Particle engineering enhances drug solubility, bioavailability, and manufacturability. CDMOs like Evonik offer integrated expertise in crystallization, solid-state analysis, and process optimization, making them vital partners in pharmaceutical API development.
Particle Engineering: A Critical Enabler in Drug Substance Manufacturing
In pharmaceutical development, particle engineering plays a pivotal role in transforming promising molecules into manufacturable and effective drug substances. Most small molecule APIs are crystalline solids with limited solubility in physiological media, which directly impacts their bioavailability and therapeutic efficacy.
Particle engineering addresses these challenges by tailoring the physical properties of drug substances—such as solubility, dissolution rate, and particle size—to optimize performance and manufacturability. Crystallization, solid/liquid separation, drying, and milling are the unit operations that are optimized together to ensure the targeted crystal form is produced featuring the right particle size, shape. Also, these unit operations help control impurity rejection, filtration efficiency, and drying behavior, all of which are critical for robust and scalable manufacturing.
Drug developers often turn to Contract Development and Manufacturing Organizations (CDMOs) for particle engineering expertise. CDMOs provide the infrastructure, interdisciplinary teams, and analytical capabilities required to develop phase-appropriate processes. From early-stage solid form screening to late-stage process optimization, CDMOs help ensure that APIs meet regulatory, performance, and production requirements. Evonik stands out as an experienced CDMO partner in particle engineering. With deep expertise in crystallization science, solid-state characterization, and process development, Evonik integrates particle engineering seamlessly into drug substance manufacturing. Their teams collaborate across disciplines—from chemical synthesis to purification and formulation—ensuring a holistic approach to process design.
Evonik’s particle engineering labs are equipped with advanced analytical tools such as PXRD, DSC, and hot-stage microscopy, but also PAT tools, such as Raman and IR spectroscopy, in-situ microscope probes, and FBRM, enabling precise control and understanding over crystal forms, phase transitions, nucleation, growth, and particle size distribution changes. Their structured development workflows and scale-up capabilities ensure that lab-scale processes translate effectively to commercial production.

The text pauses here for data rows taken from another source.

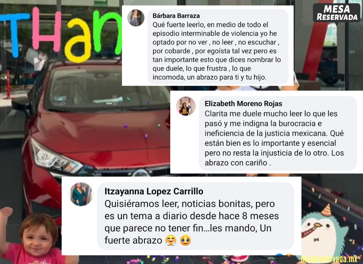Click the hugging face emoji
The image size is (363, 264).
click(171, 241)
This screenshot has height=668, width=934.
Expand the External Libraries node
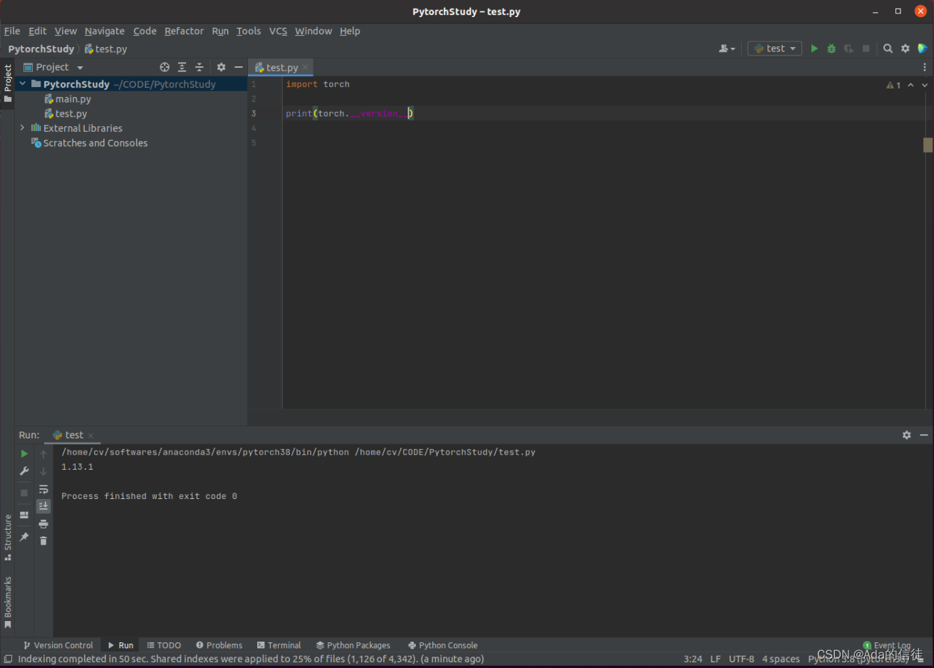22,128
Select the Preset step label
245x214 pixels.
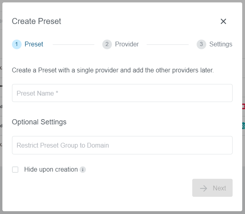34,44
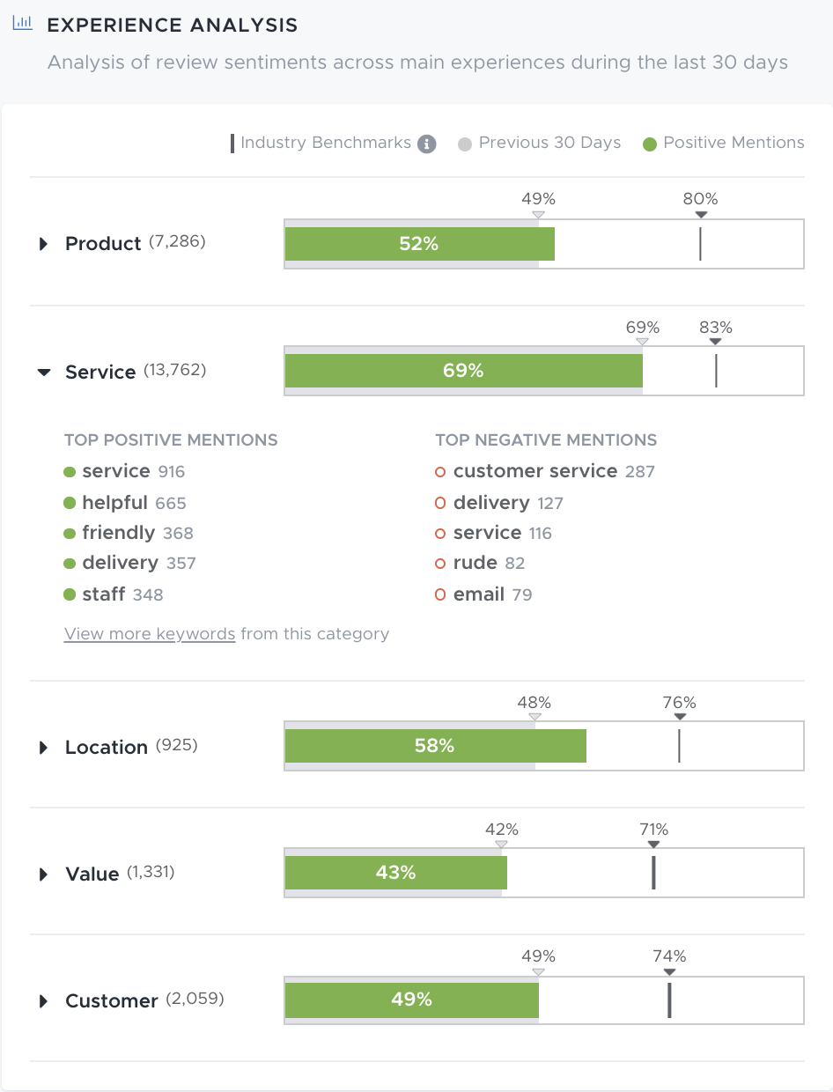Click the Experience Analysis bar chart icon
This screenshot has height=1092, width=833.
(x=22, y=24)
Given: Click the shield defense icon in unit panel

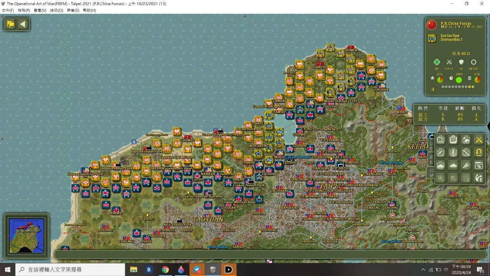Looking at the screenshot, I should pyautogui.click(x=461, y=62).
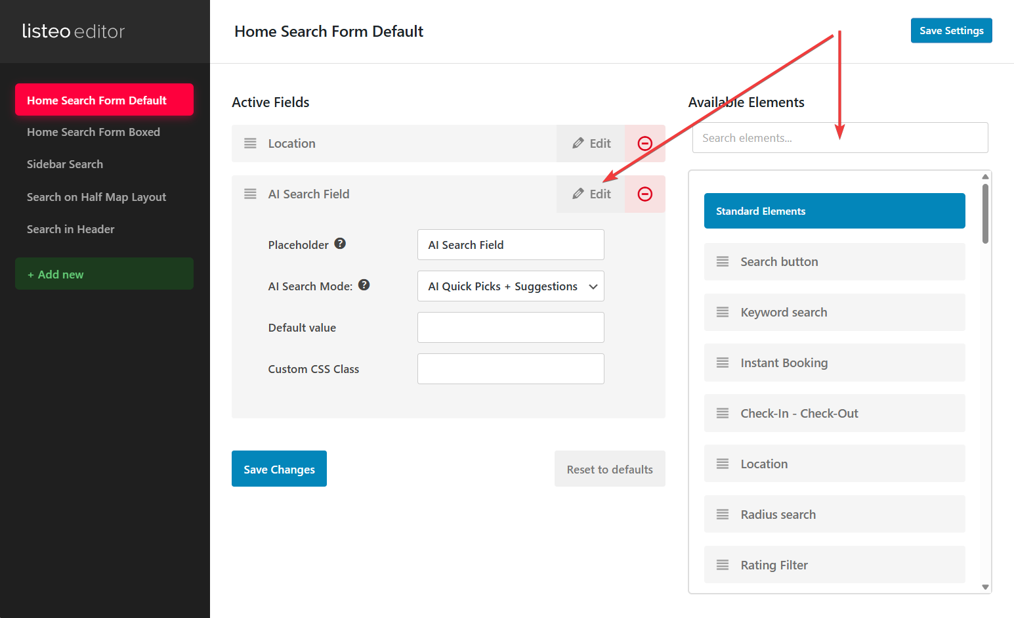
Task: Open Home Search Form Boxed menu item
Action: tap(93, 132)
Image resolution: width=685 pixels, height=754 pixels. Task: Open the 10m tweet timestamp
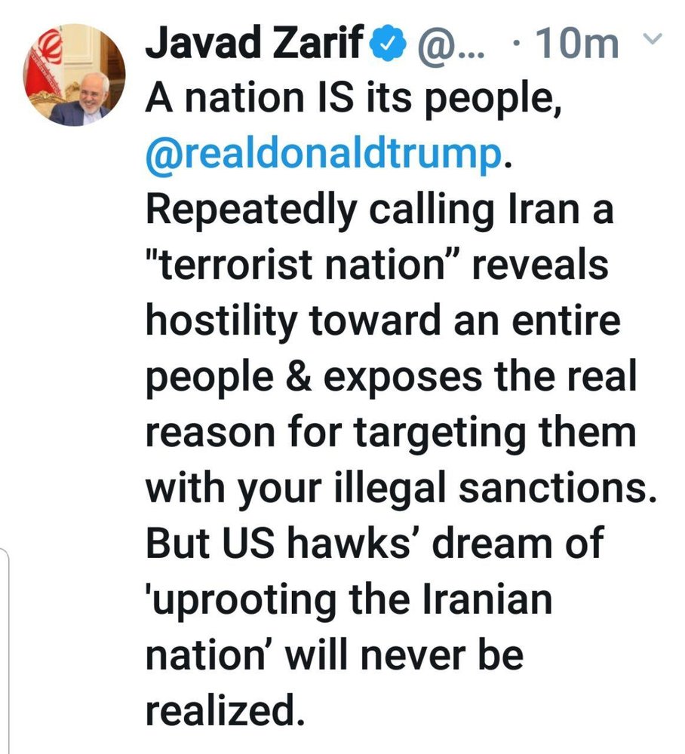click(x=577, y=43)
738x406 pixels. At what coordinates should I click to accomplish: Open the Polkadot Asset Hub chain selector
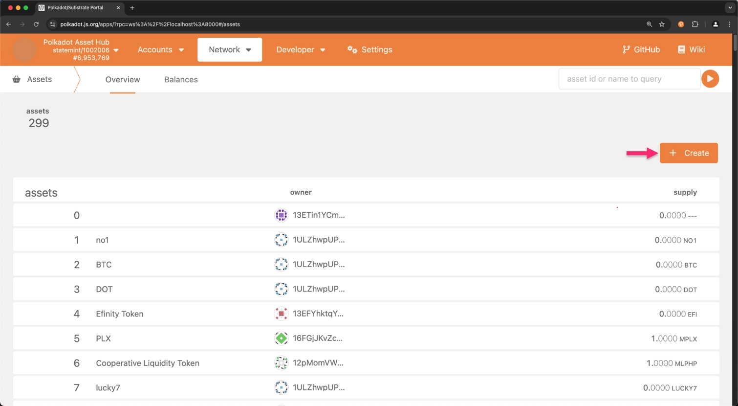[x=81, y=50]
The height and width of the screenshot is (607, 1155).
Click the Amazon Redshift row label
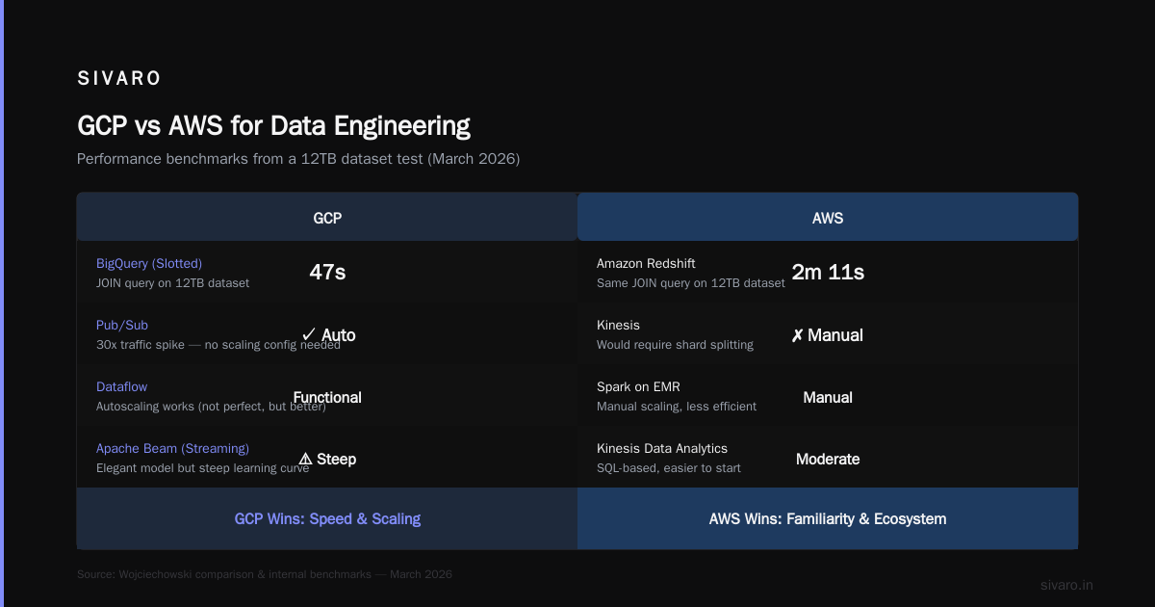[x=646, y=263]
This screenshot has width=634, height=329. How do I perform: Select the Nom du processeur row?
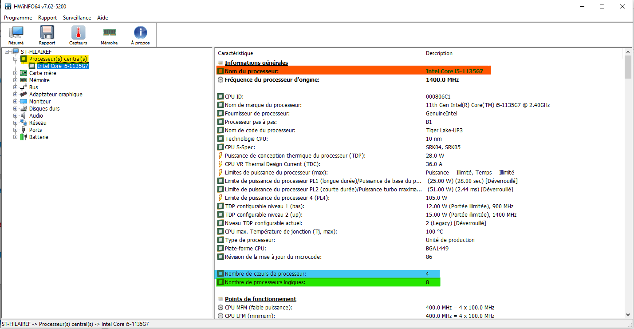point(252,71)
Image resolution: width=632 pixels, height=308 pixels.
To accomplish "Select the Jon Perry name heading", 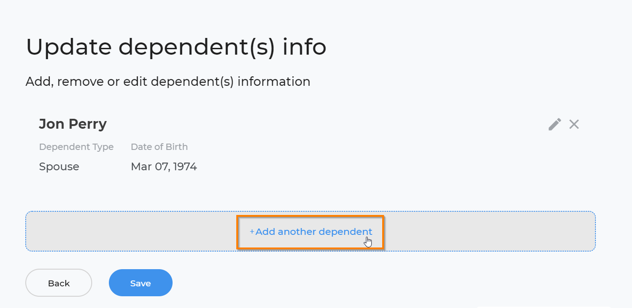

Real-world case studies from Evonik demonstrate their ability to solve complex challenges, such as poor filtration due to crystal morphology, solvent inclusions, and polymorphic transformations. These examples highlight the importance of understanding crystallization dynamics and impurity behavior to achieve robust, scalable solutions.
Particle engineering is not just a technical necessity—it is a strategic enabler of successful drug development. With Evonik’s integrated capabilities and proven track record, drug developers gain a trusted partner to navigate the complexities of API manufacturing and deliver high-quality therapies to market.